Another upgrade came with the push to reduce emissions. Engineers added a technique that reduces the leaks that can occur at panel junctions. "We've improved continuity of electronic grounding, using metal fittings so the system is completely bonded on all surfaces," Murphy says.
Enclosure manufacturers are also moving to supply more functionality, adding features such as cable handling and power distribution. As more servers, controllers, and operator stations are linked to networks and to other equipment, the need for enhanced cable handling is growing. Responding to this trend, APW Enclosure Products (Waukesha, WI, www.apw.com) has come up with two new lines. The IMNet is an open enclosure designed to handle cabling for networks, while the IMServ adds panels to provide the protection and noise reduction needed in the server environment. Both provide the versatility needed in today's global marketing environments, meeting both IEC and DIN specifications.
Leveraging the networking IMNet design provides benefits for servers. "There's a spot for cabling, which helps in cooling and makes things neater so you have more access to the boards and backplane," says Dave Hammer, marketing manager at APW Ltd. He added that removable panels give full 360į access to the cable raceways.
On another front, U.S. companies are adding power distribution systems to enclosures. That's a plus for OEMs who don't want to design their own power system or contract with another supplier.
Power protection is a big part of one new offering. "We provide a modular bus bar system that connects directly to the low voltage switch gear and can be braced for short circuit rating up to 100,000A," says Troy Miesse, product manager at Rittal's Power Distribution Products group.
In its latest development, the Maxi PLS line, Rittal offers pre-configured bus bars with many connection options that make it possible for design engineers to create power buses without making time-consuming alterations to flat rectangular stock that must often be drilled or machined to the necessary size and shape. "This lets us go head to head with traditional wiring," Miesse says.

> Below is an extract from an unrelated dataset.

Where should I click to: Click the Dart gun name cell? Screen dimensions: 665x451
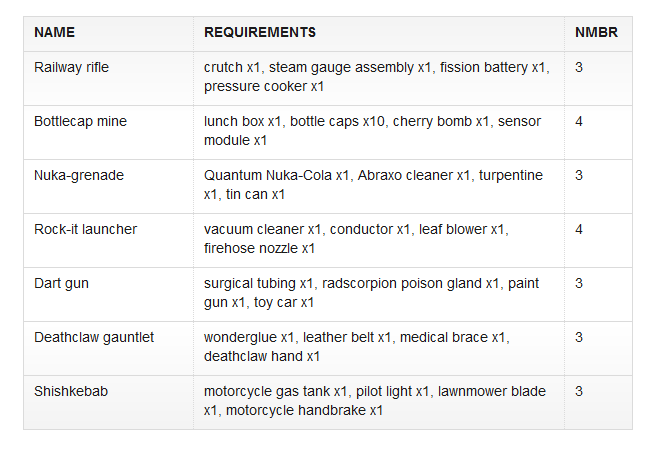pos(61,284)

While there's an overall industry push to put more functions in a single package, that trend has implications in other areas. When servers and control stations do more tasks, there isn't any reason to put much computing power in control stations. In industrial applications, the control stations that sit in strategic locations often communicate with servers in real time. System integrators who want simple stations for harsh environments find it difficult to get an inexpensive yet rugged enclosure. "There aren't a lot of choices in a mill where you've got a lot of moisture or dirt and heat," says Dennis Clark, manufacturing manager at Panelmatic Cincinnati Inc. (Fairfield, OH, www.panelmatic.com).
Panelmatic is currently rolling out a Remote Operator Station after selling it to select customers over the past year. The stainless steel enclosure holds a monitor, NEMA 4 protected keyboard, and the CAT 5 fiber-optic or other connectors needed to link the operator station to the network and the unit it controls. Purge equipment is included for environments that require it.
Hoffman is also focusing on harsh environments, unveiling a stainless steel enclosure with a sloped top that sheds water. The Watershed line also employs sloped door flanges, along with easy-operation latches, which ensure that no water gets into the cabinet.
With enclosure manufacturers applying such creativity in designing "inside the box," design engineers have more flexibility in economically packing in features for their customers.